Rate-based modelling and validation of a pilot absorber using MDEA enhanced with carbonic anhydrase (CA)

The great paradox of the 21st century is that we must meet the increasing global demand for energy and products while simultaneously mitigating the climate change. If both these criteria are to be met, carbon capture and storage is an imperative technology for sustainable energy infrastructure development. Post-combustion capture is a mature capture technology, however, to make it economically attractive, design of innovative solvents and process optimization is of crucial importance. An example for promising solvent is MDEA enhanced with carbonic anhydrase (CA), due to its fast kinetics and low solvent-regeneration energy demand.The focus of this work is to develop a rate-based model for CO₂ absorption using MDEA enhanced with CA and to validate it against pilot-scale absorption experiments. In this work, we compare model predictions to measured temperature and CO₂ concentration profiles for different L/G ratios, lean CO₂ loadings, gas CO₂ content and packing height.

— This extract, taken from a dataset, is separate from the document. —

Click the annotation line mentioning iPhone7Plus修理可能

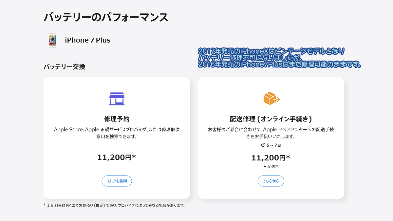(x=280, y=65)
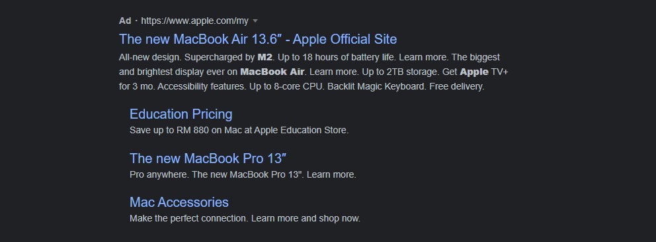Viewport: 656px width, 242px height.
Task: Click the bold 'M2' word in description
Action: coord(265,57)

We show that the developed model is suitable for CO₂ capture simulation and optimization using MDEA and MDEA enhanced with CA. Furthermore, we investigate the accuracy of the General Method (GM) enhancement factor model for CO₂ absorption/desorption using wetted-wall column data: 0 to 0.5 CO₂ loading and temperatures between 298 and 328 K. The present study represents a first step towards developing and optimizing a CA promoted MDEA CO₂ capture process.